Die Ländliche Wählergruppe Kreisstadt Herzberg (LWG) hat auf der jüngsten Zusammenkunft der Herzberger Ortsvorsteher in Rahnisdorf ihren bisherigen Sprecher Helmut Boche verabschiedet und Gerd Rothaug zu seinem Nachfolger bestimmt. Helmut Boche war seit 2001 Sprecher der Gruppe, die im selben Jahr als Interessenvertretung der Ortsteile nach deren Eingemeindung gebildet worden war. Die Ortsvorsteher dankten Helmut Boche für dessen langjähriges Engagement.

Die LWG ist seit den Kommunalwahlen im Mai mit zwei Abgeordneten im Kreistag und mit acht Abgeordneten in der Herzberger Stadtverordnetenversammlung (SVV) vertreten. Sie ist damit die mit Abstand stärkste Kraft im Stadtparlament und will nicht nur die Ortsteile im Blick haben, sondern auch die Probleme der Kernstadt und der Stadt insgesamt.

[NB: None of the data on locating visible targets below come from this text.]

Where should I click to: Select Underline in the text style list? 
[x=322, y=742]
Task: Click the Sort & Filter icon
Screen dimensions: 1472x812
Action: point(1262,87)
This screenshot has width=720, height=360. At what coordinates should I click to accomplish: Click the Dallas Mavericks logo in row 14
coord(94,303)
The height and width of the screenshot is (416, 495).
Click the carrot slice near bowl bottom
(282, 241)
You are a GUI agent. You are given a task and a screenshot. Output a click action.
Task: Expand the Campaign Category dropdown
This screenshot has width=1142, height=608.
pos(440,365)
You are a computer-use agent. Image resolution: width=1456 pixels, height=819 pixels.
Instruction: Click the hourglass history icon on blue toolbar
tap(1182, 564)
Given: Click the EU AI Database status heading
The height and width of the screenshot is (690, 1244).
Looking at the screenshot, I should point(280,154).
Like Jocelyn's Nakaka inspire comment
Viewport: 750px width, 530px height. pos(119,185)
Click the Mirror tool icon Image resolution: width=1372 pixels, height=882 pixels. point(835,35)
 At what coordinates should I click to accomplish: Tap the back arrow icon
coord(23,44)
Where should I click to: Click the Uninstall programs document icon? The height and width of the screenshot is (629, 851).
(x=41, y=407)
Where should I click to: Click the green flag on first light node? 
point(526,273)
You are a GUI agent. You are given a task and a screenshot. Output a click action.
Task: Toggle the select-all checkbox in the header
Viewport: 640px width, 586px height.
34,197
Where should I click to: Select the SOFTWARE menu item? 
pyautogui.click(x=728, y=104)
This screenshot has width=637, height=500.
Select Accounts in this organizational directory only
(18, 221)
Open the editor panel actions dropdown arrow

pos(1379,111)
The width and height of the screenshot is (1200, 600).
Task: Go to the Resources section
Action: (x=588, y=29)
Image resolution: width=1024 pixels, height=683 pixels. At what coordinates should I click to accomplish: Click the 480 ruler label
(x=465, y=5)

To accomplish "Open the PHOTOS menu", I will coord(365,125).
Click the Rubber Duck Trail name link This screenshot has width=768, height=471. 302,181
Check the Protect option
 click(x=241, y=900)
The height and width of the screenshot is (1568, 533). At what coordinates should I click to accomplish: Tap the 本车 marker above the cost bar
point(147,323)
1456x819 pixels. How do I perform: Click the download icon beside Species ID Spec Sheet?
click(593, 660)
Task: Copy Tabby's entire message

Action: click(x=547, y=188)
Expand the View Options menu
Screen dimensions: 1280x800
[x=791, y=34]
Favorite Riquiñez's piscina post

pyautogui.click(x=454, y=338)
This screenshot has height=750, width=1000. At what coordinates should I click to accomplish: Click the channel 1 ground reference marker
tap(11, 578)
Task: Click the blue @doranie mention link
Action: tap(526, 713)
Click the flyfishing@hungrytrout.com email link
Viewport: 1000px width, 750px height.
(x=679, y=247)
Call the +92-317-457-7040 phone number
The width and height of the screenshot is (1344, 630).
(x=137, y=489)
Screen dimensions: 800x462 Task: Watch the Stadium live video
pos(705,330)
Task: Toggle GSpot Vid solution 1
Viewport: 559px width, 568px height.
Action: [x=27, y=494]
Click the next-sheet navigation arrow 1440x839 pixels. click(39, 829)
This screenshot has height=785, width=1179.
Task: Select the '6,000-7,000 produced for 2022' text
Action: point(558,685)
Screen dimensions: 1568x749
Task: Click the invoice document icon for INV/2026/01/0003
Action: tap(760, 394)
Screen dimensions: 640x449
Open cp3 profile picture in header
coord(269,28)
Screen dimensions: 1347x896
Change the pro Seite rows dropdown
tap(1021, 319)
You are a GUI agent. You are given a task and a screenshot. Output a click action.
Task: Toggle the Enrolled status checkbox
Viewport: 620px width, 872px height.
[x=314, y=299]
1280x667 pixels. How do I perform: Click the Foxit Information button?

„Wurstelei muss ein Ende haben“

Ein Schwerpunkt dabei sind die Stadtfinanzen. „Primäres Ziel der LWG ist es, den Haushalt der Stadt Herzberg zu konsolidieren und spätestens ab 2020 wieder einen genehmigungsfähigen Haushalt aufs Papier zu bringen. Die Wurstelei muss ein Ende haben“, meint Gerd Rothaug. Und Jens Ott, Fraktionsmitglied und Vorsitzender der SVV, versichert, dass es eigene Ideen dafür reichlich gebe. Allerdings könne auch die LWG nicht zaubern. Kreativität und Teamarbeit vor allem mit der Wählergruppe Herzberg zählt seien gefragt, so Rothaug. Die regelmäßigen Ortsvorsteherrunden sollen fortgeführt werden. In der jüngsten Runde wurden zum Beispiel Problemfelder wie dringende Investitionen oder das Thema Freiwillige Feuerwehren und der Gefahrenabwehrplan benannt. Positiv bewertet die Ländliche Wählergruppe Verbesserung der Schulsituation durch den Anbau an der Elsterlandgrundschule oder den Ausbau der Dresdener Straße, so Rothaug. Er und seine Mitstreiter wünschen sich künftig noch mehr Transparenz in der politischen Arbeit in Herzberg. Auf Bürgerversammlungen wollen sie das LWG-Konzept vorstellen. Außerdem will die LWG ihre Öffentlichkeitsarbeit neu ausrichten. „Dazu wird es zeitnah eine Internetseite geben und auch der Facebookauftritt soll wieder intensiver gepflegt werden“, so Sprecher Gerd Rothaug.